Ultimately though, we’re sorry that we’ve failed in our mission to convince our government of the real value in both funding and demonstrating practical support for organisations which embed the principles of LGBT+ equality at a local level in Scotland. National policy engagement is not enough – it takes hard graft for equality organisations to survive, facing abuse day in, day out for their mostly voluntary efforts. If Scotland is to become a better place for LGBT+ people, it’ll take more than appearances at a Pride march once a year, or sending a supportive letter every now and then to make real change happen.
Equality cannot be won on the backs of exhausted volunteers and community organisers who struggle to sustain basic services as Councils and Government have little or no equalities funding. It is not good enough for politicians to simply stick their heads in the sand when communities are demanding action on issues like hate crime, poor access to healthcare and when levels of trust in our public institutions is flat-lining. We should demand much more of our political class and of those who claim to speak for our community in these circles. We stand in solidarity with all those volunteers and community leaders in small organisations doing a huge amount of work right across Scotland.
While we might not be around to fight those fights as an organisation after April, our individual efforts will continue in new ways. We send our sincere best wishes to everyone we’ve worked with to deliver change over the last decade. Thank you to all of our followers, funders and supporters because without you this work would never have happened.

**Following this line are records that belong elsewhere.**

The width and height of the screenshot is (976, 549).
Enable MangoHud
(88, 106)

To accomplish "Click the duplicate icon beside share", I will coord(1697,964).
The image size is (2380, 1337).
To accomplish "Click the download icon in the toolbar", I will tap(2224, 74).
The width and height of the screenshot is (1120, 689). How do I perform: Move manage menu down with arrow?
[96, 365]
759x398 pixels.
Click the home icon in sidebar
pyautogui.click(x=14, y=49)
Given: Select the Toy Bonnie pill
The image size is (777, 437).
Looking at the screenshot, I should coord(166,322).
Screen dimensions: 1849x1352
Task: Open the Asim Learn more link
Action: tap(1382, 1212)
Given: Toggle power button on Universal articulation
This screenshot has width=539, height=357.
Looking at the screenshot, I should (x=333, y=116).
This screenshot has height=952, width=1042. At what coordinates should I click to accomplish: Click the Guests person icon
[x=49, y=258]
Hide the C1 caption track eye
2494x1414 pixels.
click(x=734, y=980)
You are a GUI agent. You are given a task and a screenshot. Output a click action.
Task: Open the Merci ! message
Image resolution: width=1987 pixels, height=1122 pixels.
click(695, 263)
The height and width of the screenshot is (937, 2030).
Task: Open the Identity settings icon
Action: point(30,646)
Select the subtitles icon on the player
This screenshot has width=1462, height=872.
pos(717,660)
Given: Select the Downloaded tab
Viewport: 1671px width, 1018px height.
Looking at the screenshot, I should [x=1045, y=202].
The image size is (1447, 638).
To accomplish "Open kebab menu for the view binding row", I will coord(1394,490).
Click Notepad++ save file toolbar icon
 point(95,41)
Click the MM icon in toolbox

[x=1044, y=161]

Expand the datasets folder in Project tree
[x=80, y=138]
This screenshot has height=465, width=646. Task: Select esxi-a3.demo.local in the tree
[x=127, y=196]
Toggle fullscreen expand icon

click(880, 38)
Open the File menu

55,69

A huge thanks go to all our wonderful team too, whether volunteers or freelancers, who have contributed in so many ways to the success of our work over these years. We especially thank Stuart, the charity’s founder, whose drive, determination, energy and innovation have brought such positive change to the communities we’ve been lucky to work with.
Our fight through Pink Saltire comes to an end, but the fight for LGBT+ equality in every community in Scotland continues. Be part of it.
The Pink Saltire Trustees.
One thought on “IT’S GOODBYE FROM US…”
Thank you for your service to the LGBT+ community over the past decade, and for your information about kindred organisations and services. Huge strides forward have been made throughout this time, however “the price of freedom is eternal vigilance”, and while we feel a lot safer in Scotland and the UK nowadays, in other countries terrible reversals are happening that we feel powerless to do anything to stop.
The fight may never be over, but I thank you for the part you played in making it safer in Scotland.
All best wishes, and enjoy your retirement!